EXERCISE: Render the part of the material that opens with the line containing "Add Cecil Fitzgerald as buddy" and closes with the line containing "click(1812, 15)" as a numbered list, with blank lines left out. Include both of those lines and nothing outside that range.

--- BEGIN ENTRIES PROVIDED ---

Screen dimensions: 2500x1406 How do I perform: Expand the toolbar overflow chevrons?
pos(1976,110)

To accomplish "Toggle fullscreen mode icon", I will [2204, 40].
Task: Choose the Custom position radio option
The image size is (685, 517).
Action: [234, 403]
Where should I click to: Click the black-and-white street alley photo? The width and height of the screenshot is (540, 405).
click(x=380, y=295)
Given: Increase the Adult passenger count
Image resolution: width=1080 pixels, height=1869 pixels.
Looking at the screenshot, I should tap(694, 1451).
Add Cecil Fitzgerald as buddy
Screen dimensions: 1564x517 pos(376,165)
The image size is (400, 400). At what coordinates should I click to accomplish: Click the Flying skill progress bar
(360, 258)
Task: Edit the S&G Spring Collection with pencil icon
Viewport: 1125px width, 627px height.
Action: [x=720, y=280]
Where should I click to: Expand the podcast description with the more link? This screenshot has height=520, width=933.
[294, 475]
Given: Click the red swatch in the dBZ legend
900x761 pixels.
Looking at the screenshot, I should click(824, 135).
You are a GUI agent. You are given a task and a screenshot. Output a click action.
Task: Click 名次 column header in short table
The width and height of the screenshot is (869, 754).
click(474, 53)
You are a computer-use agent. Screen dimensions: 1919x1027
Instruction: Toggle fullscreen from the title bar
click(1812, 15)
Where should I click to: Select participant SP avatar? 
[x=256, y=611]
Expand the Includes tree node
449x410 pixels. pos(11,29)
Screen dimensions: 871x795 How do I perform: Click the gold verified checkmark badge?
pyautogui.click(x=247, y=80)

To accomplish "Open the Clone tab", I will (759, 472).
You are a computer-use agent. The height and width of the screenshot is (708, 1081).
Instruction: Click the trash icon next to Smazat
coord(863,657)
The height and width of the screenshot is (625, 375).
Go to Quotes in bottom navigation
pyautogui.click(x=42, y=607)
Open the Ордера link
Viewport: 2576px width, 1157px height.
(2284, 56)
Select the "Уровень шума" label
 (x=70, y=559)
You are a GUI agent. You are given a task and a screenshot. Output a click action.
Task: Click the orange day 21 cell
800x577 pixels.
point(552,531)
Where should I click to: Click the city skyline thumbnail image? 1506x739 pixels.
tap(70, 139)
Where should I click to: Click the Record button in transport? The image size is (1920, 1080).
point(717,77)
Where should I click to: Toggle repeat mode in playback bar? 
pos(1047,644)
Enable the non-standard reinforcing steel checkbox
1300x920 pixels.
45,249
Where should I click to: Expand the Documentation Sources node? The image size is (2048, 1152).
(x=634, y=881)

--- END ENTRIES PROVIDED ---

EXERCISE ANSWER:
1. Add Cecil Fitzgerald as buddy
2. Screen dimensions: 1564x517 pos(376,165)
3. The image size is (400, 400). At what coordinates should I click to accomplish: Click the Flying skill progress bar
4. (360, 258)
5. Task: Edit the S&G Spring Collection with pencil icon
6. Viewport: 1125px width, 627px height.
7. Action: [x=720, y=280]
8. Where should I click to: Expand the podcast description with the more link? This screenshot has height=520, width=933.
9. [294, 475]
10. Given: Click the red swatch in the dBZ legend
11. 900x761 pixels.
12. Looking at the screenshot, I should click(824, 135).
13. You are a GUI agent. You are given a task and a screenshot. Output a click action.
14. Task: Click 名次 column header in short table
15. The width and height of the screenshot is (869, 754).
16. click(474, 53)
17. You are a computer-use agent. Screen dimensions: 1919x1027
18. Instruction: Toggle fullscreen from the title bar
19. click(1812, 15)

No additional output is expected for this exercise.